▸ What to do
The records need to be set down again exactly as they appear.

### Data for this exercise ###

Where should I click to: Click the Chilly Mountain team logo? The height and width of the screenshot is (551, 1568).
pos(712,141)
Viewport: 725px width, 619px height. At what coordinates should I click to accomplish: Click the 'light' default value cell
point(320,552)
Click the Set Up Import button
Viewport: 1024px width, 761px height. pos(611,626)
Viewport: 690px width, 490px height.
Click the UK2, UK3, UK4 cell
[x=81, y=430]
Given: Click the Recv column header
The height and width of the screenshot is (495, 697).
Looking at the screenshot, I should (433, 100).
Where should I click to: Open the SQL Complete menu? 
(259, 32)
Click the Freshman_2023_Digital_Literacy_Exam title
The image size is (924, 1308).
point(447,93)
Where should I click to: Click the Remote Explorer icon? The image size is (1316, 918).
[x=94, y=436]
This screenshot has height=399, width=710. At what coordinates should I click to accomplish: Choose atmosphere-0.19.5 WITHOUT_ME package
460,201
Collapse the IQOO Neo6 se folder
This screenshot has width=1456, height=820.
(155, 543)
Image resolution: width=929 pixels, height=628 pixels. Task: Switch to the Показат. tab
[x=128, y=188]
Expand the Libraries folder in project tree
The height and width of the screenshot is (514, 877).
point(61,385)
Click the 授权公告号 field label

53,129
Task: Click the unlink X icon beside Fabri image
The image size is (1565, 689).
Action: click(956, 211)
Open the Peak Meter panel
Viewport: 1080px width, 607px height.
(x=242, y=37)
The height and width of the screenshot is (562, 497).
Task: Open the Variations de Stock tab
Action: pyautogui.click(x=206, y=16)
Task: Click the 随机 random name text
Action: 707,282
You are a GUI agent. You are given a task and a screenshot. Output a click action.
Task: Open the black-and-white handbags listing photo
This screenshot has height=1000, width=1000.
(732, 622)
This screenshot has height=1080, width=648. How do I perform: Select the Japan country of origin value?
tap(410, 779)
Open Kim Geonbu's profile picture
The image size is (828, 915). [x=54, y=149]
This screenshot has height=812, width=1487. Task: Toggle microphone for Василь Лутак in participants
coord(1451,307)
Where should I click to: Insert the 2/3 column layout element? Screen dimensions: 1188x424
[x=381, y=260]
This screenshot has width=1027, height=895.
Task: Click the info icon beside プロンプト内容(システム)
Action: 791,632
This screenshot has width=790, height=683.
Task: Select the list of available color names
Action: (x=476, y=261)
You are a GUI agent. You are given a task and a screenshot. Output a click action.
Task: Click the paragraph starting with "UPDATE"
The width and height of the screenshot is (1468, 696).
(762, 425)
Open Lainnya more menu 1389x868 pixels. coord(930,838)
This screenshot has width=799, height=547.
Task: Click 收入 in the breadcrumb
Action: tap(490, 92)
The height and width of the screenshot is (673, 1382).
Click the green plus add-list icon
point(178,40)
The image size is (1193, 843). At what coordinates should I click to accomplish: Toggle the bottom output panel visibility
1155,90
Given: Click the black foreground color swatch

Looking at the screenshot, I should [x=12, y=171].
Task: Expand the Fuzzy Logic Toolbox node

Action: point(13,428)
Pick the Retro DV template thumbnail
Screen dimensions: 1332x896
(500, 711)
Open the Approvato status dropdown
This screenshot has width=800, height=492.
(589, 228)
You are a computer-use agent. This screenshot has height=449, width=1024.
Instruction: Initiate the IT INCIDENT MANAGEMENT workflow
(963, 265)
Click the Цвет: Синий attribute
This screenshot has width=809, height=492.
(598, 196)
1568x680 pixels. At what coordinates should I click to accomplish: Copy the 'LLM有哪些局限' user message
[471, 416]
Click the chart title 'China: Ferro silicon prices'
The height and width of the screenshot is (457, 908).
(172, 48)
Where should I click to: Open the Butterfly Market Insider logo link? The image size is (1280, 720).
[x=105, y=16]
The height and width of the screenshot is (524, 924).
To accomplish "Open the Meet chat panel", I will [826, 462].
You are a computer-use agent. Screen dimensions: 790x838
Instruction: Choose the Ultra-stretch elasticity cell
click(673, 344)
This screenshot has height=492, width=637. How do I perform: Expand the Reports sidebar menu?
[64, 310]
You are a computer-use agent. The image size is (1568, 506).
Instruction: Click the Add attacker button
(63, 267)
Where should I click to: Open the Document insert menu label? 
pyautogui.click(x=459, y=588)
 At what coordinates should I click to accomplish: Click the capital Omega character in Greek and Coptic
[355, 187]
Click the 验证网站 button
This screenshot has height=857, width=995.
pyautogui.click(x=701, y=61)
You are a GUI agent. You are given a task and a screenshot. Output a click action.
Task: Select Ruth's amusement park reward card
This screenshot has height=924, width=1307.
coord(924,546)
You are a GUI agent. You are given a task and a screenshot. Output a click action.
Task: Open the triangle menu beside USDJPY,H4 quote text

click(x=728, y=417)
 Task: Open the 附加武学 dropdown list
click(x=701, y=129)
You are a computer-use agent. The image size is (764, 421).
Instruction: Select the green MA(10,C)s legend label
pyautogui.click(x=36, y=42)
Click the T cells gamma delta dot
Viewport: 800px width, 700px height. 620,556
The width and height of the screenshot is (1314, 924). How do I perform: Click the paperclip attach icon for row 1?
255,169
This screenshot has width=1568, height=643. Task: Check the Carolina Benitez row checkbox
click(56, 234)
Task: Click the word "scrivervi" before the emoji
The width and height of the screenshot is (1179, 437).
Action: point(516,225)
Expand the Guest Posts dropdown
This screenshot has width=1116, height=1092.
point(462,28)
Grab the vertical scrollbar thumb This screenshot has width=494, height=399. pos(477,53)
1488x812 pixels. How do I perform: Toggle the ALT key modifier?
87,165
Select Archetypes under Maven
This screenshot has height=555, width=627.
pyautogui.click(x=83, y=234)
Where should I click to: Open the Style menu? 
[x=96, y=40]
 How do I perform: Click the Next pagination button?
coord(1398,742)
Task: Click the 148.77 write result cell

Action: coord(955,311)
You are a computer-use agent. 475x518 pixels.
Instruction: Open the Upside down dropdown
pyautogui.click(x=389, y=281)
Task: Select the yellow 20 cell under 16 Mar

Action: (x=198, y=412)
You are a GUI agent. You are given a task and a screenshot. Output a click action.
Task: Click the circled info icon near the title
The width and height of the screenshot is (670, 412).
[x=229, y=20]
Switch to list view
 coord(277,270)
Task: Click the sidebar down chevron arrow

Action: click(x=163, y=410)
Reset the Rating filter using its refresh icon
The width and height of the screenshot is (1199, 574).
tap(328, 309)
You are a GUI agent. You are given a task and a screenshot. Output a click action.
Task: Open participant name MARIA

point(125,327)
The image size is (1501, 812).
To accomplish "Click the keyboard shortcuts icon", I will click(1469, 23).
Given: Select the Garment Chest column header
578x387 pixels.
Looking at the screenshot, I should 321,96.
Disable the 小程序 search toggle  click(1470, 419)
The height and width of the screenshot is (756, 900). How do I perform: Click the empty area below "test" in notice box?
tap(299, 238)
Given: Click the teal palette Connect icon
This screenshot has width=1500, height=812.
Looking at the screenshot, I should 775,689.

###

▸ Response for this exercise
Where should I click to: Click the Chilly Mountain team logo? The height and width of the screenshot is (551, 1568).
pos(712,141)
Viewport: 725px width, 619px height. At what coordinates should I click to accomplish: Click the 'light' default value cell
point(320,552)
Click the Set Up Import button
Viewport: 1024px width, 761px height. pos(611,626)
Viewport: 690px width, 490px height.
Click the UK2, UK3, UK4 cell
[x=81, y=430]
Given: Click the Recv column header
The height and width of the screenshot is (495, 697).
Looking at the screenshot, I should (433, 100).
Where should I click to: Open the SQL Complete menu? 
(259, 32)
Click the Freshman_2023_Digital_Literacy_Exam title
The image size is (924, 1308).
point(447,93)
Where should I click to: Click the Remote Explorer icon? The image size is (1316, 918).
[x=94, y=436]
This screenshot has height=399, width=710. At what coordinates should I click to accomplish: Choose atmosphere-0.19.5 WITHOUT_ME package
460,201
Collapse the IQOO Neo6 se folder
This screenshot has width=1456, height=820.
(155, 543)
Image resolution: width=929 pixels, height=628 pixels. Task: Switch to the Показат. tab
[x=128, y=188]
Expand the Libraries folder in project tree
The height and width of the screenshot is (514, 877).
point(61,385)
Click the 授权公告号 field label

53,129
Task: Click the unlink X icon beside Fabri image
The image size is (1565, 689).
Action: click(956, 211)
Open the Peak Meter panel
Viewport: 1080px width, 607px height.
(x=242, y=37)
The height and width of the screenshot is (562, 497).
Task: Open the Variations de Stock tab
Action: pyautogui.click(x=206, y=16)
Task: Click the 随机 random name text
Action: 707,282
You are a GUI agent. You are given a task and a screenshot. Output a click action.
Task: Open the black-and-white handbags listing photo
This screenshot has height=1000, width=1000.
(732, 622)
This screenshot has height=1080, width=648. How do I perform: Select the Japan country of origin value?
tap(410, 779)
Open Kim Geonbu's profile picture
The image size is (828, 915). [x=54, y=149]
This screenshot has height=812, width=1487. Task: Toggle microphone for Василь Лутак in participants
coord(1451,307)
Where should I click to: Insert the 2/3 column layout element? Screen dimensions: 1188x424
[x=381, y=260]
This screenshot has width=1027, height=895.
Task: Click the info icon beside プロンプト内容(システム)
Action: 791,632
This screenshot has width=790, height=683.
Task: Select the list of available color names
Action: (x=476, y=261)
You are a GUI agent. You are given a task and a screenshot. Output a click action.
Task: Click the paragraph starting with "UPDATE"
The width and height of the screenshot is (1468, 696).
(762, 425)
Open Lainnya more menu 1389x868 pixels. coord(930,838)
This screenshot has width=799, height=547.
Task: Click 收入 in the breadcrumb
Action: tap(490, 92)
The height and width of the screenshot is (673, 1382).
Click the green plus add-list icon
point(178,40)
The image size is (1193, 843). At what coordinates should I click to accomplish: Toggle the bottom output panel visibility
1155,90
Given: Click the black foreground color swatch

Looking at the screenshot, I should [x=12, y=171].
Task: Expand the Fuzzy Logic Toolbox node

Action: point(13,428)
Pick the Retro DV template thumbnail
Screen dimensions: 1332x896
(500, 711)
Open the Approvato status dropdown
This screenshot has width=800, height=492.
(589, 228)
You are a computer-use agent. This screenshot has height=449, width=1024.
Instruction: Initiate the IT INCIDENT MANAGEMENT workflow
(963, 265)
Click the Цвет: Синий attribute
This screenshot has width=809, height=492.
(598, 196)
1568x680 pixels. At what coordinates should I click to accomplish: Copy the 'LLM有哪些局限' user message
[471, 416]
Click the chart title 'China: Ferro silicon prices'
The height and width of the screenshot is (457, 908).
(172, 48)
Where should I click to: Open the Butterfly Market Insider logo link? The image size is (1280, 720).
[x=105, y=16]
The height and width of the screenshot is (524, 924).
To accomplish "Open the Meet chat panel", I will [826, 462].
You are a computer-use agent. Screen dimensions: 790x838
Instruction: Choose the Ultra-stretch elasticity cell
click(673, 344)
This screenshot has height=492, width=637. How do I perform: Expand the Reports sidebar menu?
[64, 310]
You are a computer-use agent. The image size is (1568, 506).
Instruction: Click the Add attacker button
(63, 267)
Where should I click to: Open the Document insert menu label? 
pyautogui.click(x=459, y=588)
 At what coordinates should I click to accomplish: Click the capital Omega character in Greek and Coptic
[355, 187]
Click the 验证网站 button
This screenshot has height=857, width=995.
pyautogui.click(x=701, y=61)
You are a GUI agent. You are given a task and a screenshot. Output a click action.
Task: Select Ruth's amusement park reward card
This screenshot has height=924, width=1307.
coord(924,546)
You are a GUI agent. You are given a task and a screenshot. Output a click action.
Task: Open the triangle menu beside USDJPY,H4 quote text

click(x=728, y=417)
 Task: Open the 附加武学 dropdown list
click(x=701, y=129)
You are a computer-use agent. The image size is (764, 421).
Instruction: Select the green MA(10,C)s legend label
pyautogui.click(x=36, y=42)
Click the T cells gamma delta dot
Viewport: 800px width, 700px height. 620,556
The width and height of the screenshot is (1314, 924). How do I perform: Click the paperclip attach icon for row 1?
255,169
This screenshot has width=1568, height=643. Task: Check the Carolina Benitez row checkbox
click(56, 234)
Task: Click the word "scrivervi" before the emoji
The width and height of the screenshot is (1179, 437).
Action: point(516,225)
Expand the Guest Posts dropdown
This screenshot has width=1116, height=1092.
point(462,28)
Grab the vertical scrollbar thumb This screenshot has width=494, height=399. pos(477,53)
1488x812 pixels. How do I perform: Toggle the ALT key modifier?
87,165
Select Archetypes under Maven
This screenshot has height=555, width=627.
pyautogui.click(x=83, y=234)
Where should I click to: Open the Style menu? 
[x=96, y=40]
 How do I perform: Click the Next pagination button?
coord(1398,742)
Task: Click the 148.77 write result cell

Action: coord(955,311)
You are a computer-use agent. 475x518 pixels.
Instruction: Open the Upside down dropdown
pyautogui.click(x=389, y=281)
Task: Select the yellow 20 cell under 16 Mar

Action: (x=198, y=412)
You are a GUI agent. You are given a task and a screenshot. Output a click action.
Task: Click the circled info icon near the title
The width and height of the screenshot is (670, 412).
[x=229, y=20]
Switch to list view
 coord(277,270)
Task: Click the sidebar down chevron arrow

Action: click(x=163, y=410)
Reset the Rating filter using its refresh icon
The width and height of the screenshot is (1199, 574).
tap(328, 309)
You are a GUI agent. You are given a task and a screenshot. Output a click action.
Task: Open participant name MARIA

point(125,327)
The image size is (1501, 812).
To accomplish "Click the keyboard shortcuts icon", I will click(1469, 23).
Given: Select the Garment Chest column header
578x387 pixels.
Looking at the screenshot, I should 321,96.
Disable the 小程序 search toggle  click(1470, 419)
The height and width of the screenshot is (756, 900). How do I perform: Click the empty area below "test" in notice box?
tap(299, 238)
Given: Click the teal palette Connect icon
This screenshot has width=1500, height=812.
Looking at the screenshot, I should 775,689.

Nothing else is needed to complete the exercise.